World in Motion (1989, Elektra)
Browne’s final album of the Eighties is hurt only by the fact that Browne isn’t quite as successful here at fusing his more political lyrics to strong melodies, which gets the second side off to a slow start. “When the Stone Begins to Turn” is also just a little bit too topical, including a direct reference to Nelson Mandela’s imprisonment that has caused the song to age horribly. That aside, the album boasts a large handful of the most criminally overlooked songs Browne’s ever written. The gorgeous melodies and unusually optimistic lyrics of the side-closers “Anything Can Happen” and “Lights and Virtues” are both goose-bump-inducing and inspirational, while the fantastic “Enough of the Night” finds Browne returning to the sunny, sophisticated glossy adult-contemporary pop of Hold Out and Lawyers in Love to great results, and “Chasing You into the Light” is an incredibly addictive breezy acoustic rocker powered by what might be the coolest guitar riff in Browne’s catalog outside of “Lawyers in Love.” Browne also turns in a first-rate memorable cover of Little Steven’s “I Am a Patriot” that momentarily puts politics inside in favor of a vibrant and passionate display of nationalism that people of any persuasion can rally behind. This album sold poorly, but it’s one of Browne’s most underrated albums.
_ _ _ _
- _THE EXERCISE_:
Could you condense the paragraph in the album review above that begins "Browne's final album of the Eighties" into a short bulleted list of its main points?
_ _ _ _
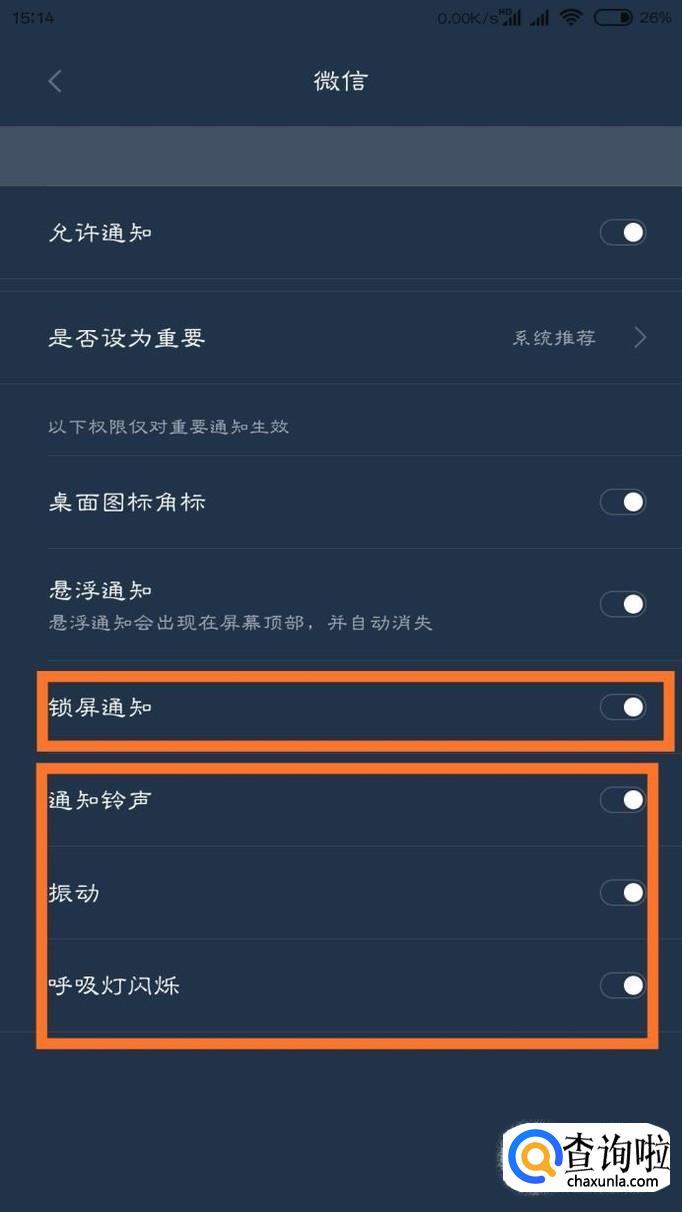Open chevron next to 系统推荐
The height and width of the screenshot is (1212, 682).
click(x=640, y=338)
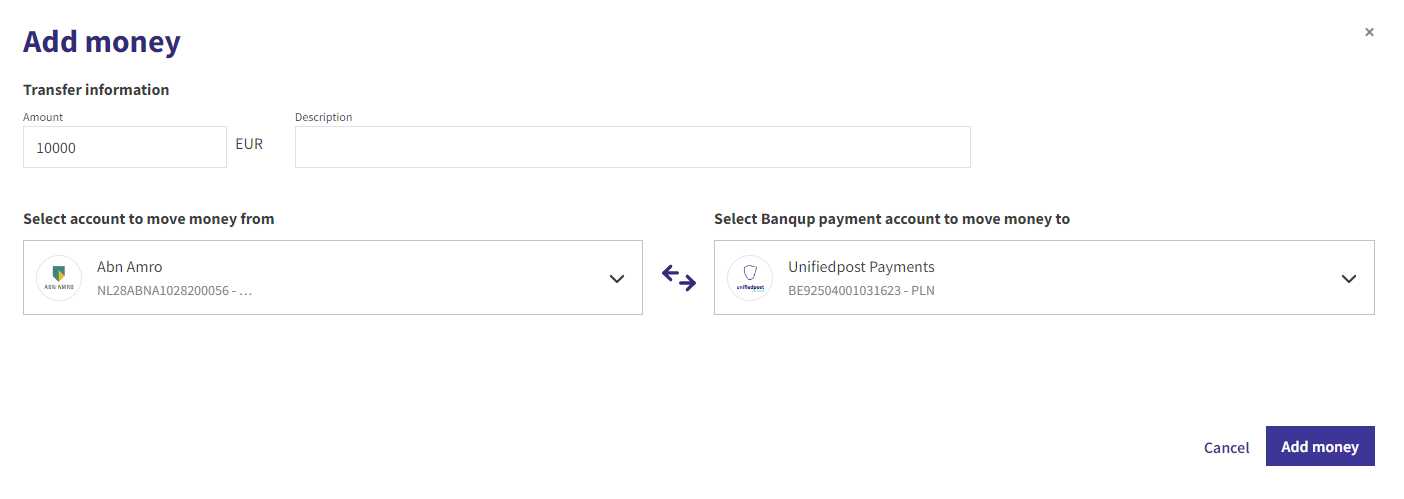Click 'Select account to move money from' label
The image size is (1404, 499).
(x=148, y=218)
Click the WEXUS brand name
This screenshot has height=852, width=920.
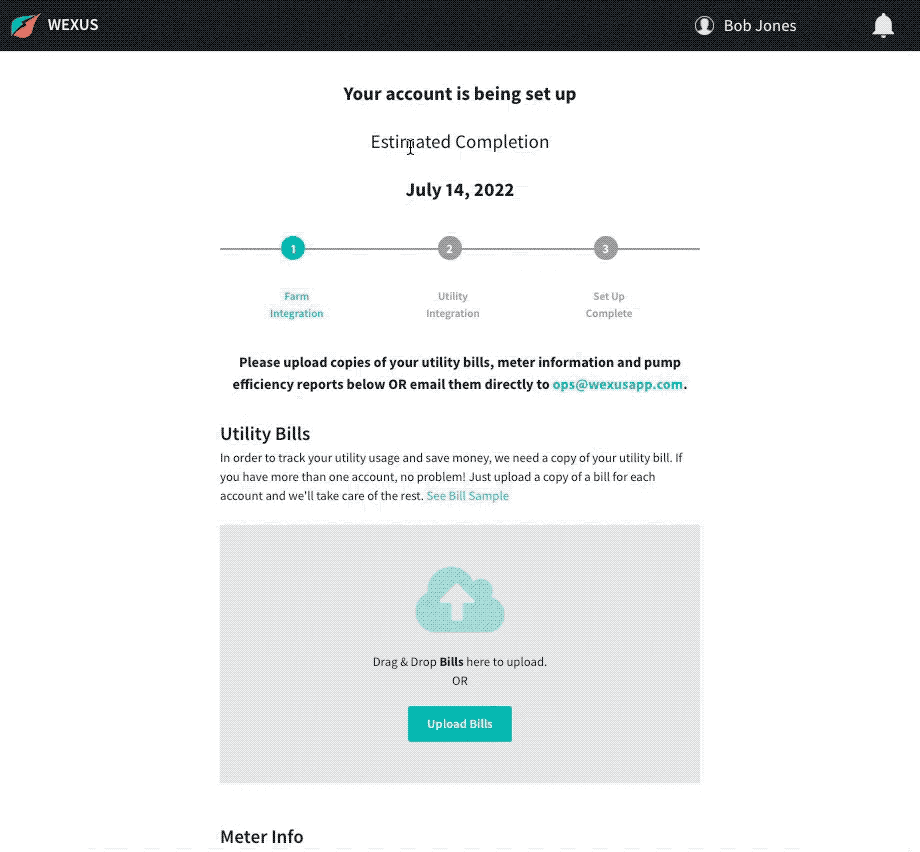(x=73, y=25)
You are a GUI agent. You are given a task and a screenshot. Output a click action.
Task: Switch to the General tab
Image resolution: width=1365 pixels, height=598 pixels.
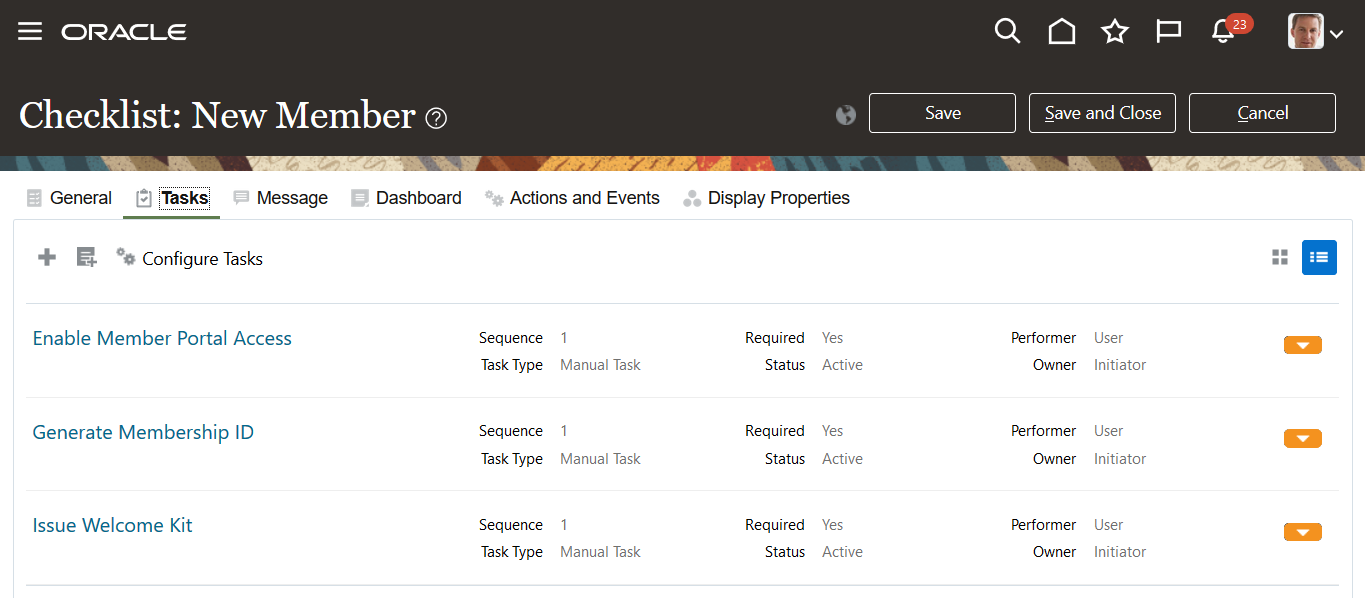(x=70, y=198)
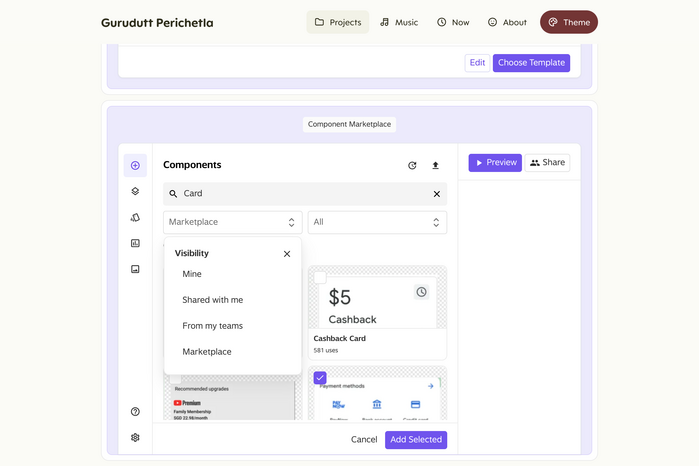Open the chart panel icon in sidebar

[135, 243]
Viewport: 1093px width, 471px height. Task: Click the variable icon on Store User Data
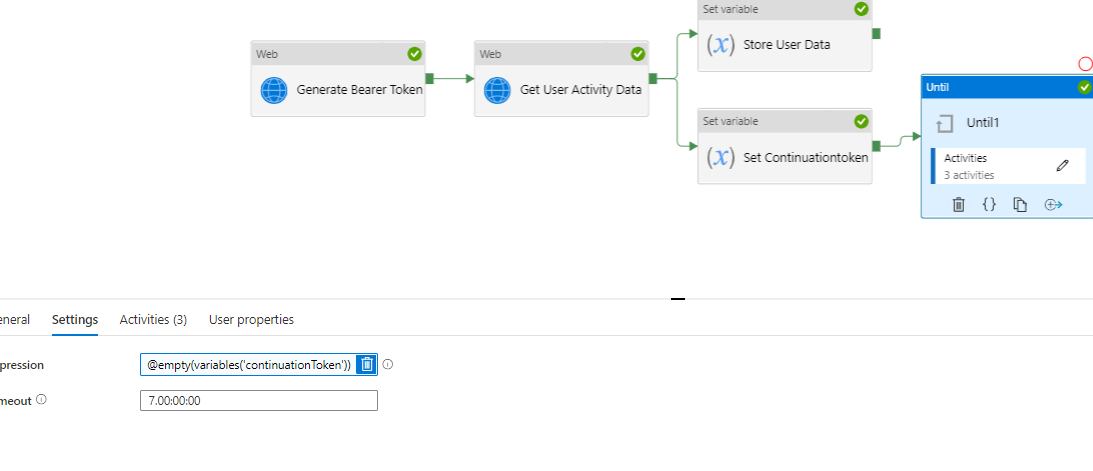pyautogui.click(x=721, y=45)
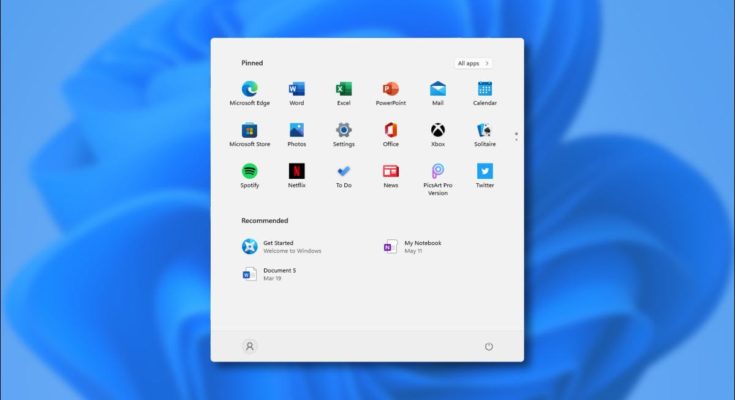Viewport: 735px width, 400px height.
Task: Launch the Word app
Action: click(x=296, y=90)
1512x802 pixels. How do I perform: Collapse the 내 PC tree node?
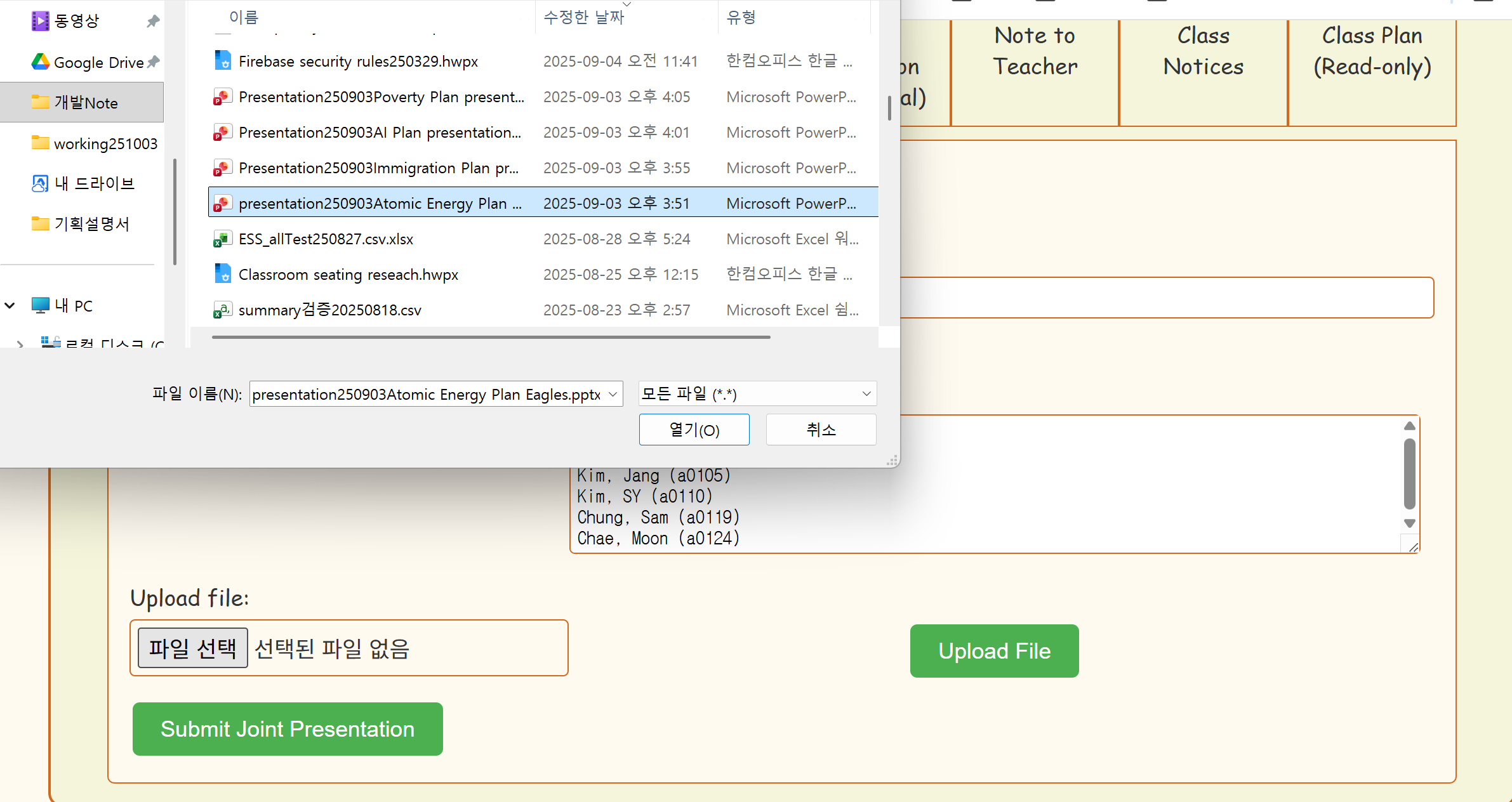click(10, 306)
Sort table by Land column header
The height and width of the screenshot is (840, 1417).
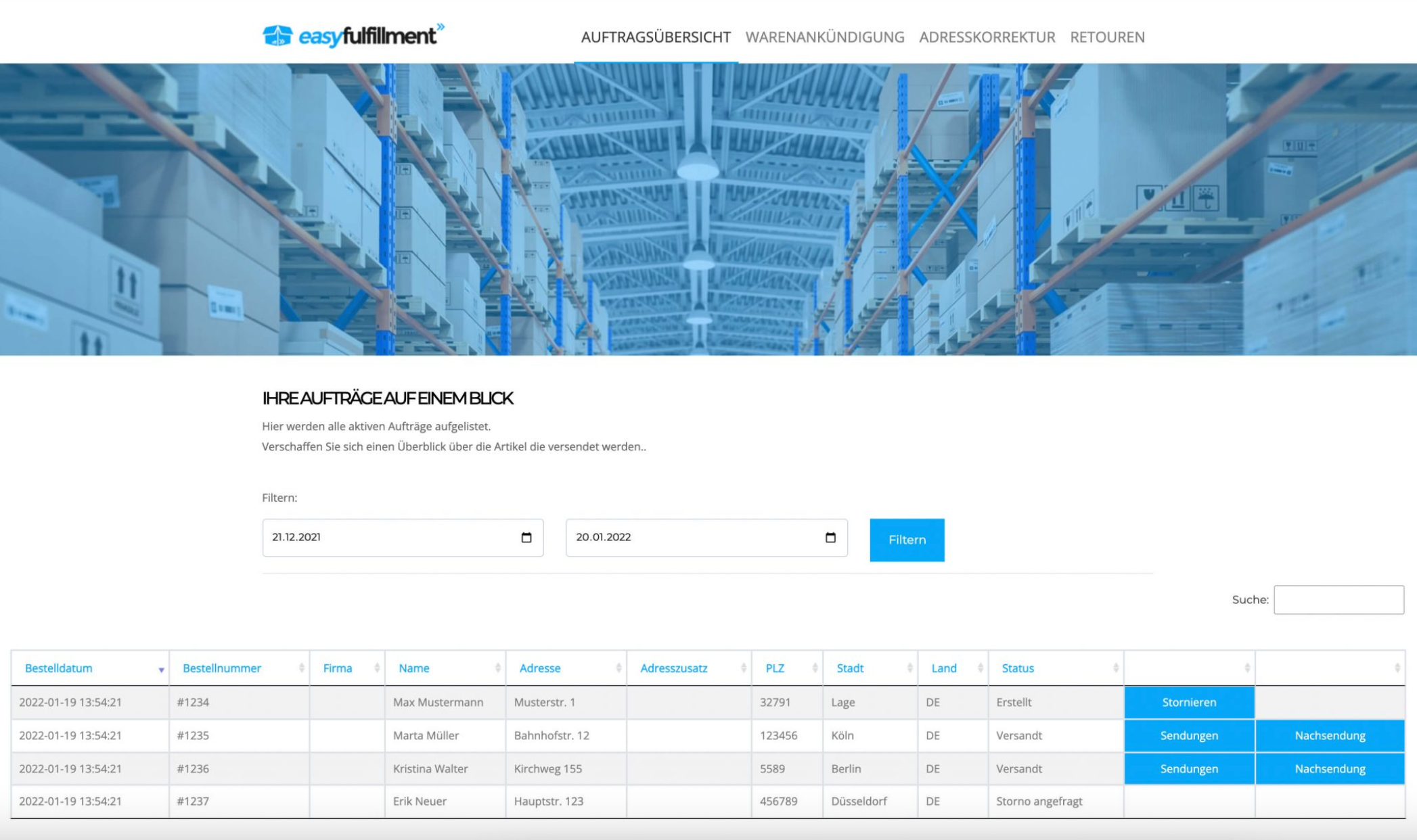(943, 668)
_ _ _ _
- _ANSWER IN FULL_:
- *World in Motion* (1989, Elektra) was Browne's final album of the Eighties.
- Its main flaw is that Browne is less successful at pairing his more political lyrics with strong melodies, which gets the second side off to a slow start.
- "When the Stone Begins to Turn" is too topical. Its direct reference to Nelson Mandela's imprisonment has made the song age horribly.
- Otherwise, the album contains several of Browne's most overlooked songs:
  - "Anything Can Happen" and "Lights and Virtues," the side-closers, have gorgeous melodies and unusually optimistic lyrics. Both are goose-bump-inducing and inspirational.
  - "Enough of the Night" returns to the sunny, glossy adult-contemporary pop of *Hold Out* and *Lawyers in Love*, with great results.
  - "Chasing You into the Light" is an addictive, breezy acoustic rocker. Its guitar riff may be the coolest in his catalog after "Lawyers in Love."
- His cover of Little Steven's "I Am a Patriot" is first-rate. It offers a vibrant, passionate display of nationalism that people of any persuasion can rally behind.
- The album sold poorly but is one of Browne's most underrated.